Eight stories above the urban garden Midge used her binoculars to try and discern individuals she knew. Black shadows blurred like leaves on urban flowers planted in rows directly below.

This is where his watch said he’d be. Two pm. A special lunch. So similar to their first meeting at a different urban garden. As he approached, he twirled a coin along with his grin, “Penny, for your thoughts?

Since she had been reading Voltaire, she was a little miffed that he presumed a penny would be enough to value her ever-growing thoughts on the folly of optimism. But she liked the way he twisted his smile, and that he was interested in her thoughts and not her thighs.

“Actually, I picked this umbrella here today to shelter me from any natural disasters or unwanted advances.” At that, his laugh bellowed up into her heart, and so of course they fell in love.

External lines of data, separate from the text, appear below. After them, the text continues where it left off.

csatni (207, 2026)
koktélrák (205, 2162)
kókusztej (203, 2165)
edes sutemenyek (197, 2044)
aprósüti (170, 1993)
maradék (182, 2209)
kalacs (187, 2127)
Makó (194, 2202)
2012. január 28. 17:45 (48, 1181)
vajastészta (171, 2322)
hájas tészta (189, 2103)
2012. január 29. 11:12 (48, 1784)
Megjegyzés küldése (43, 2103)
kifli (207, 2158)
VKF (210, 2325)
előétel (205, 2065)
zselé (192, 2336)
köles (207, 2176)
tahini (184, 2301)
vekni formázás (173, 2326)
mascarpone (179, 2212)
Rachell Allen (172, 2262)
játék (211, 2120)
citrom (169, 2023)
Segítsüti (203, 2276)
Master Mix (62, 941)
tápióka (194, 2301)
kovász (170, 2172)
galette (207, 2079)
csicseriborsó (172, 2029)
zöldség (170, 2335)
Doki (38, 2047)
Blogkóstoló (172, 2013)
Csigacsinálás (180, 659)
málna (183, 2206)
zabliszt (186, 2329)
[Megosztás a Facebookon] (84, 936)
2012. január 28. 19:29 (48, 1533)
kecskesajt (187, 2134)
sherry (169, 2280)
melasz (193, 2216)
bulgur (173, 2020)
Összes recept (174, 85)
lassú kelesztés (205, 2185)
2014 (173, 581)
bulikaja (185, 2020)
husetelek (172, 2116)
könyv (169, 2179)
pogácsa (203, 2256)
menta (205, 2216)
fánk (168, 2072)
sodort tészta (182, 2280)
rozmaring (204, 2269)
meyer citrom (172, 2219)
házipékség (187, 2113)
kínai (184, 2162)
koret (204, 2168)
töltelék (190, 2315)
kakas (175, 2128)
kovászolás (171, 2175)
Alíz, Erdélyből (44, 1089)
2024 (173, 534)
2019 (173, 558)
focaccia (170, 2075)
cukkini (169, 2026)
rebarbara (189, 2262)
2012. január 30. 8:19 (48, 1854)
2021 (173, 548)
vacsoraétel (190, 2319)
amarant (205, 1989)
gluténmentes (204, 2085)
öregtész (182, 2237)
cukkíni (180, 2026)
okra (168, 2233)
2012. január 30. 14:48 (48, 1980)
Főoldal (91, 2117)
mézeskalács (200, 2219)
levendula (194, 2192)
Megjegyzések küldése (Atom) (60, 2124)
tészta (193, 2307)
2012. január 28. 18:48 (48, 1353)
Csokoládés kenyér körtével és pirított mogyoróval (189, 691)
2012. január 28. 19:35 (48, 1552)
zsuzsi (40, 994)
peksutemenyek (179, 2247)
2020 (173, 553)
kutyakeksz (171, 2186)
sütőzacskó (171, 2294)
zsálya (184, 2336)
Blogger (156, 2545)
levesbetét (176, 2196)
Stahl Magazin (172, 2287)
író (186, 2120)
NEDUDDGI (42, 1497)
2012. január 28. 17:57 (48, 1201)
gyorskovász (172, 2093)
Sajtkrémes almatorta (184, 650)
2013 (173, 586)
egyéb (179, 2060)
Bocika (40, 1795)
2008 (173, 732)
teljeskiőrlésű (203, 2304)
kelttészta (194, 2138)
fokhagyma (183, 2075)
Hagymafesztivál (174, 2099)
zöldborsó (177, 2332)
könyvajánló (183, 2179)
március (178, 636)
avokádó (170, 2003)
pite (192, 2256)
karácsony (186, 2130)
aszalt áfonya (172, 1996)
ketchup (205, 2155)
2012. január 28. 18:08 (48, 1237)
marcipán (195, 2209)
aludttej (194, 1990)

Peering down into another garden, Midge felt the shift in her perspective. Perky undergrad, no more. And his special lunches cropping up more and more among a fresh field of flowering minds.

When she found him, he was peddling the same smile. Must have kept it in his back pocket because she hadn’t felt its glow for years.

She twirled a new penny in her fingers, remembering that there were never any promises made, only the sharing of sunshine and poetry lines.

Midge stilled the spinning penny. Silly, she thought, lining it up precisely with the top of his head. Like Candide, she knew it was all a myth, but she just couldn’t resist letting it go.